If you suddenly get fired, you can probably live a few months on your savings and on welfare – but ultimately you’ll have to find another job in order to pay your bills and feed your family. If your health gets worse and you’re unable to do your current work anymore, you might be forced to switch to a completely different industry or rely on government programs and help from your support network.

But if one of the big shareholders of your company for some reason can’t keep doing what they’ve been doing? No big deal. They might have been choosing to work, but ultimately, they don’t have to. They probably own a big house, a vacation home, and a bunch of rental properties that ‘passively’ provide them more income without lifting a finger than your hard work ever could. They probably have a portfolio of assets that ‘work for them’ in the infinitely growing stock market. They probably received a golden parachute and still receive dividends from the shares of the company you work for. You are not the same… There’s a separate economy for those people who own assets and those who have to sell their labour to survive.

Starting from solidarity #

I get it. It feels glamorous to think of yourself as a future rich person. It feels like a failure to still not have become one. It feels shameful to be closer to the bottom of the social ladder than to the top. It feels safe to escape into dreams of a better future that’s just around the corner. It feels scary and exhausting to speak up against the people in power.

But ultimately that approach can’t work. It obviously doesn’t! Regular people are struggling, our economy is in one crisis after another, next generations are worse off than previous ones – while the stock market is booming and property prices keep rising. The system keeps working exactly as intended: making the rich richer and the poor poorer.

There are many things we can do about it, ranging from simply speaking up against the inequality, to organising ourselves in unions, fostering workplace democracy, demanding a fair share in our companies and in the wealth that our labour creates, all the way to implementing Fully Automated Luxury Communism. But doing any of those things has to start from a place of solidarity. Solidarity is not just being there for each other in hopes that others will be there for you when you need them. Solidarity is also recognising who’s on the same boat as you are, and who’s actively trying to sink it.

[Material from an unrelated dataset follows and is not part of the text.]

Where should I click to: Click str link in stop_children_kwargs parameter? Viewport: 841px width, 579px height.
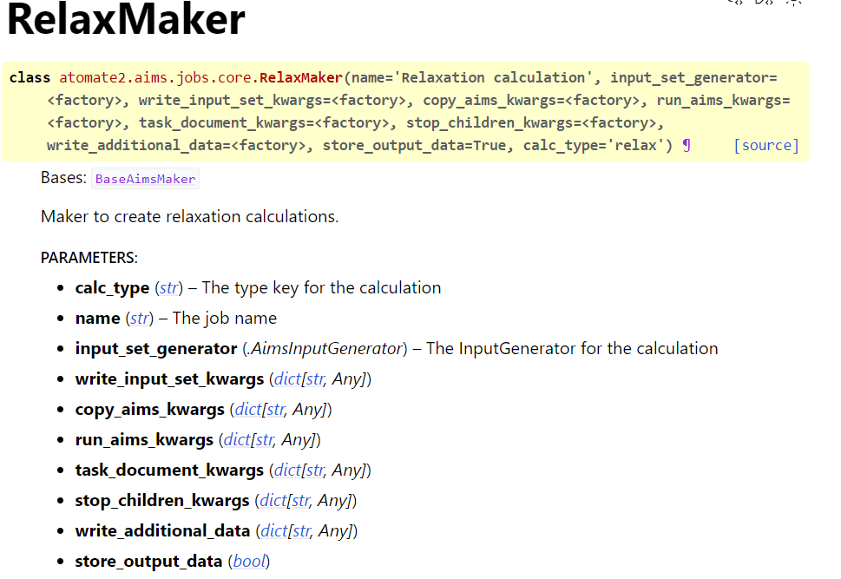click(x=301, y=500)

embrace the inherently antagonistic relationship between the owning class and the working class

We won’t go far in ensuring that everybody can lead a dignified life without embracing the inherently antagonistic relationship between the owning class and the working class; without realising that some people directly benefit from the suffering of others. We need to reject the notion that we, the tech workers, are ‘middle class’, sitting comfortably in the middle of the social ladder – because ultimately the ladder itself is unfair and hurtful.

And while the title of this post makes for a good slogan against the myth of the middle class, the truth is that there actually is an alternative to the dichotomy of either having your labour exploited or doing the exploiting. It’s possible for the workers to meaningfully own their companies: there are multiple examples of thriving enterprises like that. Take Mondragon from the Basque Country, which is the largest worker co-operative federation in the world. But it can also be as simple as employees owning stock (not stock options!) of their companies in the amount that gives them a meaningful impact on the decision-making.

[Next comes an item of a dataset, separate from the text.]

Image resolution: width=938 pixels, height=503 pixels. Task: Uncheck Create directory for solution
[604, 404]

It’s one thing to be a cog in the machine, constantly worried about becoming a victim of the next round of layoffs for the sake of shareholder profits – and another thing to be a valuable contributor to the business who has a say in difficult decisions like layoffs and gets a slice of the pie that we’re collectively baking.

It’s your decision which one you’d rather be. If it’s the latter – welcome on board! Let’s join our efforts and build a fairer world together!